■ Exercise
What you submit must be an exact copy of the listing below, with no images in it.

■ Working data
= Beginning of Section =
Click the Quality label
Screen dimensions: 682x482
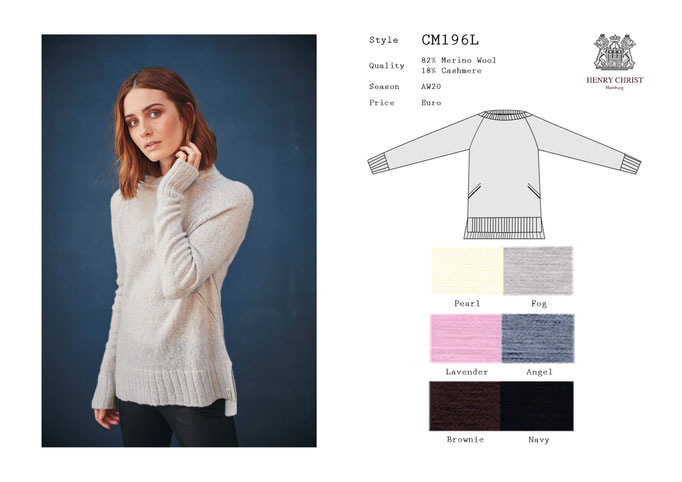pyautogui.click(x=387, y=66)
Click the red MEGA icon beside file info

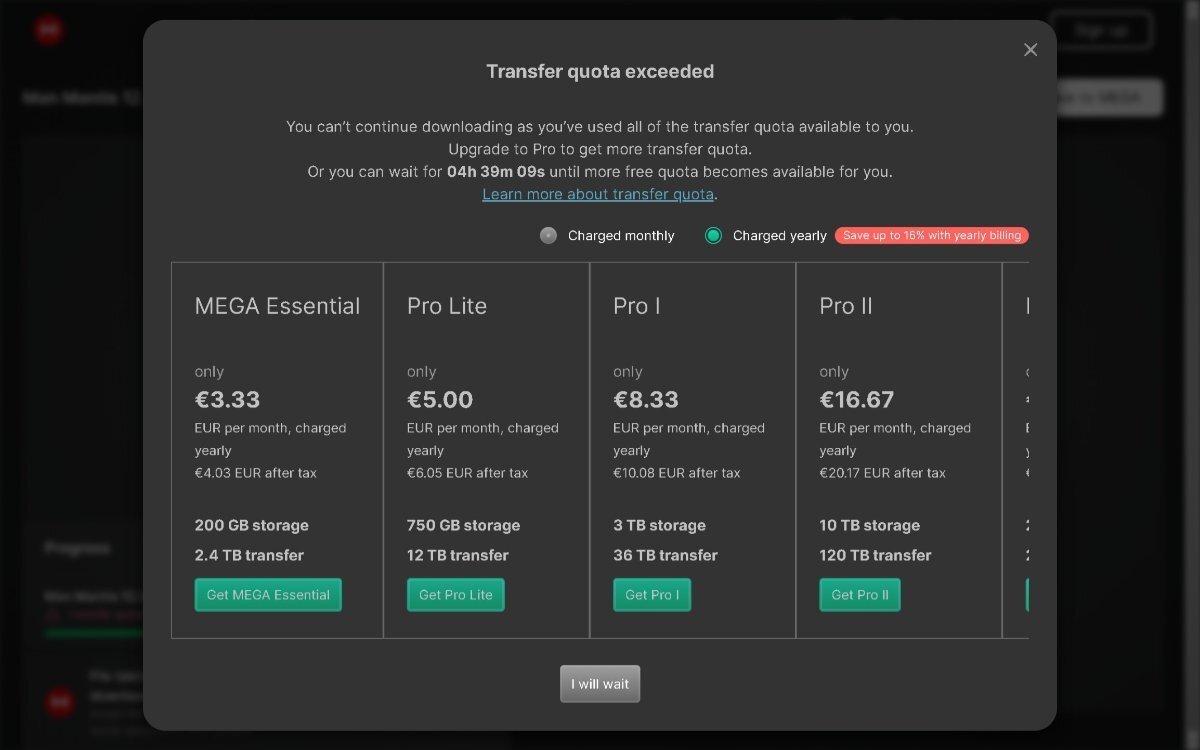(59, 702)
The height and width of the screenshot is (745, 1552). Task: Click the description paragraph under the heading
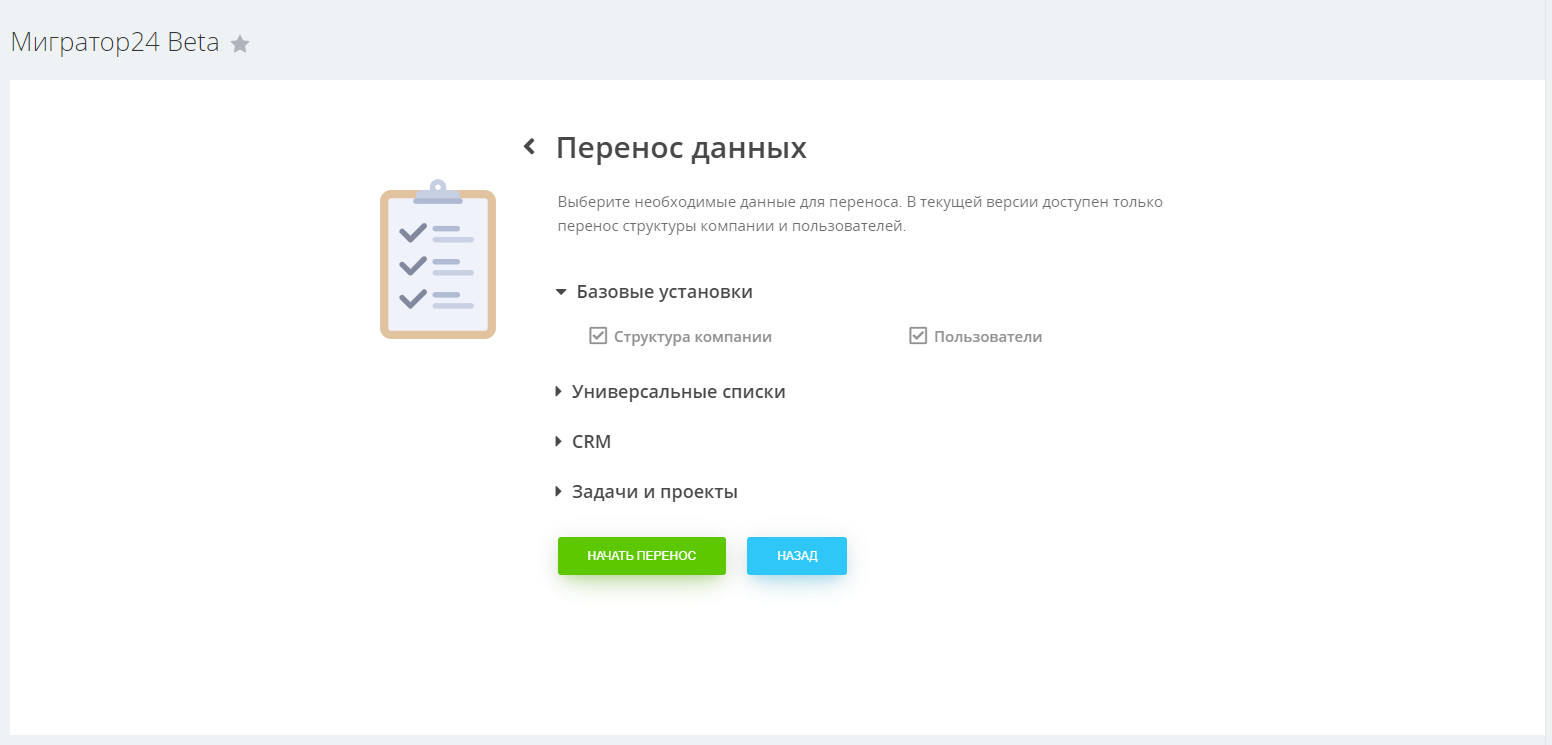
= End of Section =
■ Solved exercise
Click the Quality label
Screen dimensions: 682x482
pyautogui.click(x=387, y=66)
Click the red MEGA icon beside file info

(59, 702)
The height and width of the screenshot is (745, 1552). Task: Click the description paragraph under the heading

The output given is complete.